Work instructions:
Turn the material starting at the line containing "Where should I" and ending at the line containing "Looking at the", both included, into a JSON list of strings with one string per line and no blank lines. Leave the pictures out.
━━ Data records
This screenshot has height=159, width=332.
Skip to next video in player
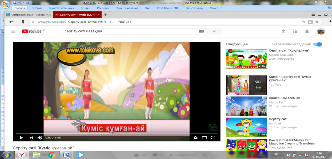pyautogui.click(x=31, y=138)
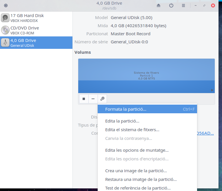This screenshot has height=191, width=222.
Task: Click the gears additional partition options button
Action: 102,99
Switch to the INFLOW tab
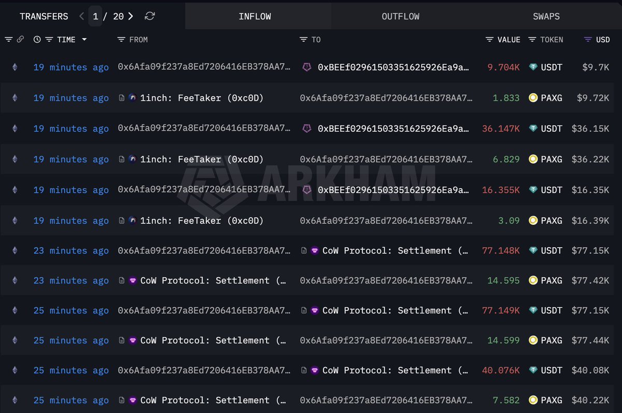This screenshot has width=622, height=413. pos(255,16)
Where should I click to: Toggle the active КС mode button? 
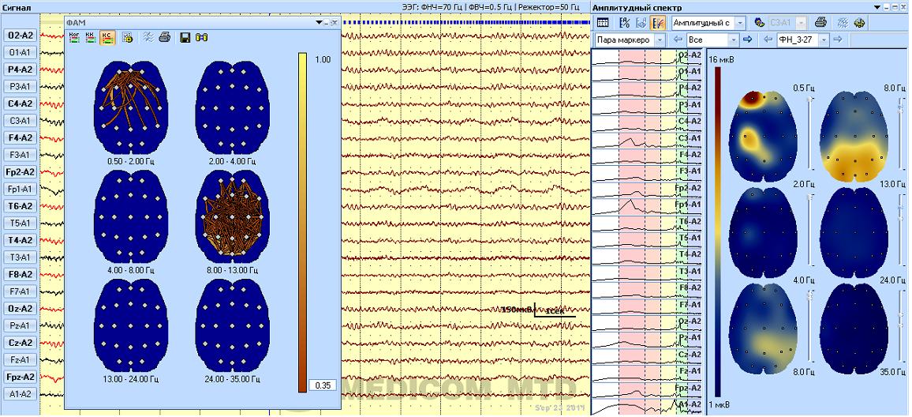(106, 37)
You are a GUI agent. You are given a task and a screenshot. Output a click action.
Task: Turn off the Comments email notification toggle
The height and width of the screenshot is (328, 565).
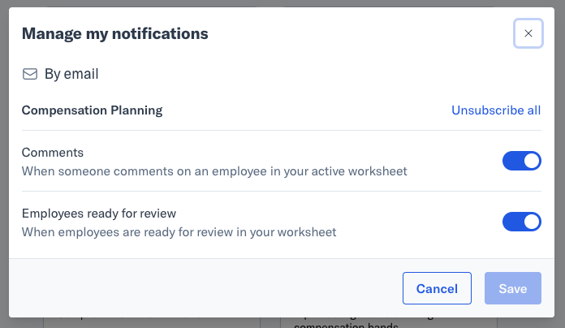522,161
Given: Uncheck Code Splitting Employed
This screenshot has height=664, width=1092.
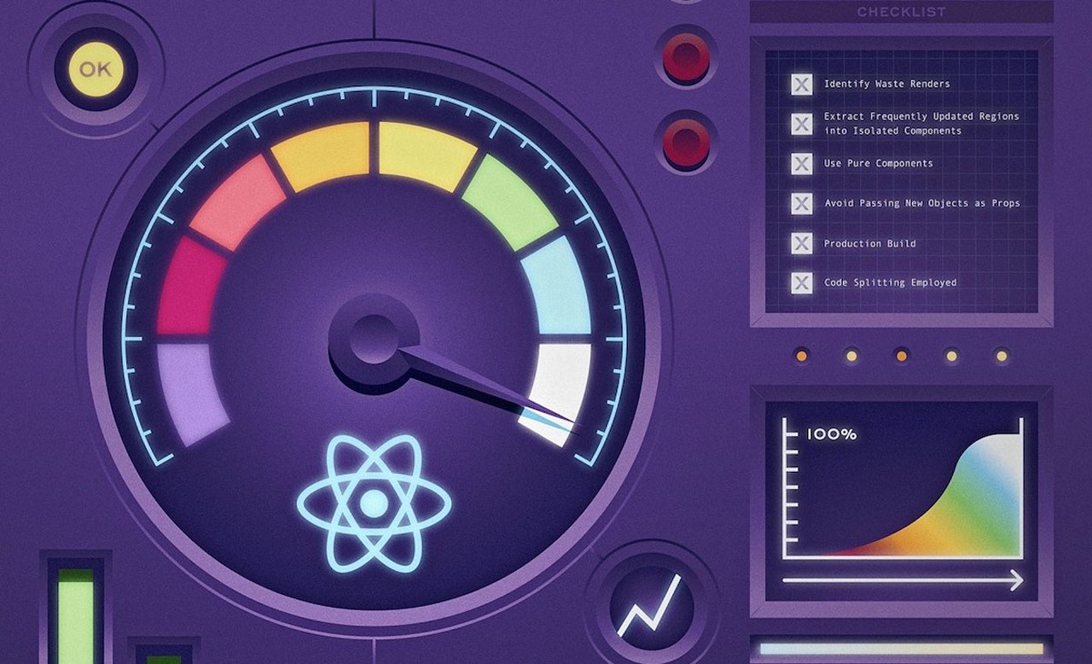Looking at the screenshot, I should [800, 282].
━━━━
━━ Data records
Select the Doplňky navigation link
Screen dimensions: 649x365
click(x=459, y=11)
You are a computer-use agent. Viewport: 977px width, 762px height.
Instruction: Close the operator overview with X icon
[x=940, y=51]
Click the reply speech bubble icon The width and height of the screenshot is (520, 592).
━━━━
Finished task:
[
  "Where should I click to: Toggle the active КС mode button? ",
  "(106, 37)",
  "You are a GUI agent. You are given a task and a screenshot. Output a click action.",
  "Task: Turn off the Comments email notification toggle",
  "The height and width of the screenshot is (328, 565).",
  "522,161",
  "Given: Uncheck Code Splitting Employed",
  "This screenshot has height=664, width=1092.",
  "Looking at the screenshot, I should [800, 282]."
]